Tal vez algunos de los presentes hayan sido testigos de aquellas misiones populares que se hacían en parroquias, de pueblos y ciudades, donde aún se conservan cruces y lápidas con las fechas y los nombres de los predicadores que las realizaron.
Tenían por finalidad devolver al pueblo cristiano a las fuentes de la fe, acercarse a la eucaristía pasando por el tribunal de la confesión.
Durante varias semanas la gente asístía a escuchar la llamada evangélica, y era frecuente y hasta masiva la conversión del corazón. De aquellos actos salieron re-evangelizados muchos cristianos.
Con el mismo propósito, la liturgia de este domingo es para nosotros una misión popular.
Comienza con una recomendación a los predicadores: «Consolad, consolad a mi pueblo, -dice vuestro Dios-; hablad al corazón de Jerusalén, gritadle: que se ha cumplido su servicio, y está pagado su crimen, pues de la mano del Señor ha recibido doble paga por sus pecados».

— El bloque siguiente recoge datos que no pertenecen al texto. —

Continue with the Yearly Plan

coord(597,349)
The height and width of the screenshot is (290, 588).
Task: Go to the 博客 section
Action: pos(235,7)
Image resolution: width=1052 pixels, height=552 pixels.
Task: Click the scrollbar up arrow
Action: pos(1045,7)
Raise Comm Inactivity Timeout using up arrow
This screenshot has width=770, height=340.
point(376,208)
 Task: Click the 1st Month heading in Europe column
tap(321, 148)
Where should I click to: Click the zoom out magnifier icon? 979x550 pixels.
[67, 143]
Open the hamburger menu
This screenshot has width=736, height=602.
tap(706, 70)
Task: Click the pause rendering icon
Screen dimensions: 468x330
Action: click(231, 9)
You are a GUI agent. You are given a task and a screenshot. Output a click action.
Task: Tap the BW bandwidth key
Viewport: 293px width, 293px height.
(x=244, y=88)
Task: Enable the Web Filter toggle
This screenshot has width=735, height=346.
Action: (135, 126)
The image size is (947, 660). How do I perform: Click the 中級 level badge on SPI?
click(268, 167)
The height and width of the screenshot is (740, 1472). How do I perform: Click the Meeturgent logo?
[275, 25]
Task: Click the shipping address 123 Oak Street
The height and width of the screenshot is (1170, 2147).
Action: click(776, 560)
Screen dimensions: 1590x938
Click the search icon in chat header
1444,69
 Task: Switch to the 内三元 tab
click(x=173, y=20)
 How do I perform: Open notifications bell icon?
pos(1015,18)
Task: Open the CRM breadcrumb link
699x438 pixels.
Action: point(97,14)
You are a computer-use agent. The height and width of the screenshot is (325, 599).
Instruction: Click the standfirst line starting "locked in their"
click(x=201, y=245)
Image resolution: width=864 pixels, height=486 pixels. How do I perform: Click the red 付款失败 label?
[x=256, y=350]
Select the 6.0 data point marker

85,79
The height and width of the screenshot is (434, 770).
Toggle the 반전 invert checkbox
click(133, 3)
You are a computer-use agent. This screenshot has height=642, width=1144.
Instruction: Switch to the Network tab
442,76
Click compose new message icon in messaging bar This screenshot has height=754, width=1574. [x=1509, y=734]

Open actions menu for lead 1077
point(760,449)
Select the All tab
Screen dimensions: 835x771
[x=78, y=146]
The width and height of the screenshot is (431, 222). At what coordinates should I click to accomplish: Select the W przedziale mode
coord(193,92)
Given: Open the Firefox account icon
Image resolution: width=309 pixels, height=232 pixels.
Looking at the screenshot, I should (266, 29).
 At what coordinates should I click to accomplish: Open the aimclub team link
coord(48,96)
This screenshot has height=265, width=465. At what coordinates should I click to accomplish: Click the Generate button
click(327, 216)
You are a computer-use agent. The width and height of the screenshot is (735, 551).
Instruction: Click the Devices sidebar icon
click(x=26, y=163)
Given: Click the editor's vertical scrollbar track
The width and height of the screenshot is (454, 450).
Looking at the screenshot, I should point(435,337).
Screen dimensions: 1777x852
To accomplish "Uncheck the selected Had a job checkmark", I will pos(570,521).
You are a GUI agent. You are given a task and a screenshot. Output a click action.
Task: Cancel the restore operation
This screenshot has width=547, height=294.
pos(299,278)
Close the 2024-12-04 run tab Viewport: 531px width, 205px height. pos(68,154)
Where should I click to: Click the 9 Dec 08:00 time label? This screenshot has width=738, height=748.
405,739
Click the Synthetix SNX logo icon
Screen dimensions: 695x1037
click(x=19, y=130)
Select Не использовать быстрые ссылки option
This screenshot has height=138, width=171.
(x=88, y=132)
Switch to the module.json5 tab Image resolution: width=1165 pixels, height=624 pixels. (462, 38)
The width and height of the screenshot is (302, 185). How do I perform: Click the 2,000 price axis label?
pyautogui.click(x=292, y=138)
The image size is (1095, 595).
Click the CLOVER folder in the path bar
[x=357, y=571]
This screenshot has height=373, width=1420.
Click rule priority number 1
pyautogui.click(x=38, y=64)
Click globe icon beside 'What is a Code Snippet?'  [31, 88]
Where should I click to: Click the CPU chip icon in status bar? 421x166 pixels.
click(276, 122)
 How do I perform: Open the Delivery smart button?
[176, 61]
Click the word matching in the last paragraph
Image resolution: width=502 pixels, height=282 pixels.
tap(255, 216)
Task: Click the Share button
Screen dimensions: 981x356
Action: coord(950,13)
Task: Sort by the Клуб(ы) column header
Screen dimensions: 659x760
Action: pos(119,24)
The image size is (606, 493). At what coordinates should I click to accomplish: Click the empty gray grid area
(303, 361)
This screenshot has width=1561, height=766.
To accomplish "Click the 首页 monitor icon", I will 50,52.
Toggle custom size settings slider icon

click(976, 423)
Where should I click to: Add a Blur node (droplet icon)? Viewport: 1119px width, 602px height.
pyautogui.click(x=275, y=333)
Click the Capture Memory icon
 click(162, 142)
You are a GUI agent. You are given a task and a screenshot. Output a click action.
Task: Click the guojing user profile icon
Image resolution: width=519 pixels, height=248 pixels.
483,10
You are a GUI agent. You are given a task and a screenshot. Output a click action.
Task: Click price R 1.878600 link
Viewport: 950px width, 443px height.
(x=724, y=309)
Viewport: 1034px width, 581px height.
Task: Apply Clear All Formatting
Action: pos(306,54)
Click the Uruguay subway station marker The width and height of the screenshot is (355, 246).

Pasa a continuación a entregar el contenido del mensaje que han de transmitir: «Aquí está vuestro Dios. Mirad, el Señor Dios llega con poder, su brazo manda. Mirad, viene con él su salario, y su recompensa lo precede. Como un pastor apacienta el rebaño, su brazo los reúne, toma en brazos los corderos y hace recostar a las madres».
La conclusión no podría ser otra que ésta, expresada por quien es consciente de ser un instrumento: «Yo os he bautizado con agua, pero él os bautizará con Espíritu Santo».
Porque lo que importa es, no quién hace de profeta, sino quién habla en realidad y a quién estamos escuchando: el mismo que ha de venir, el que ya está viniendo y ante quien debemos aparecer santos e irreprochables.
No es el producto de la verborrea más o menos grandiosa, elocuente y persuasiva del orador de turno, sino de Dios mismo que se sacramenta en Jesús, cuyo evangelio es buena noticia para el mundo.
Hoy estamos más necesitados que nunca de una noticia buena. Lucas, el evangelista, nos la da, y nosotros la podemos recibir. Escuchemos, atendamos, aceptemos. Esa es la conversión que este tiempo de adviento nos está solicitando. Acoger la palabra de Dios, Jesús el Cristo, es entrar en la noche sin ceder al sueño, vigilando con la sensatez de aquellas doncellas sabias que junto con las lámparas tenían aceite de reserva; es esperar un cielo nuevo y una tierra nueva que sólo serán posibles si creemos en su posibilidad, y todos vamos dando pasos decididos hacia ellos.
Ya nadie pone en duda que nuestro mundo y nuestra sociedad están en crisis. El siguiente paso debería consistir en reconocer que cuantos más brazos se unan, antes saldremos de ella. En tanto que un paso atrás sería dormirnos en la espera de que venga alguien a solucionar nuestros problemas.
Aprovechando que nuestro desierto es real, que tenemos motivos más que suficientes para reconocer que cuando construimos al margen de la humanidad dejamos de ser humanos, dejemos que Dios toque nuestro corazón, nos seduzca, y sea él quien nos lleve a los verdes prados donde las cosas pierdan el lugar que ocupan y el ser humano recupere la centralidad que exige y necesita.
Esta es la buena nueva a la que debemos convertir nuestro corazón: El Dios de Jesús, en cuyo día habita la justicia, está llegando; preparemos su camino allanando en la estepa una calzada, levantando valles, abajando montes y colinas, enderezando lo torcido e igualando lo escabroso.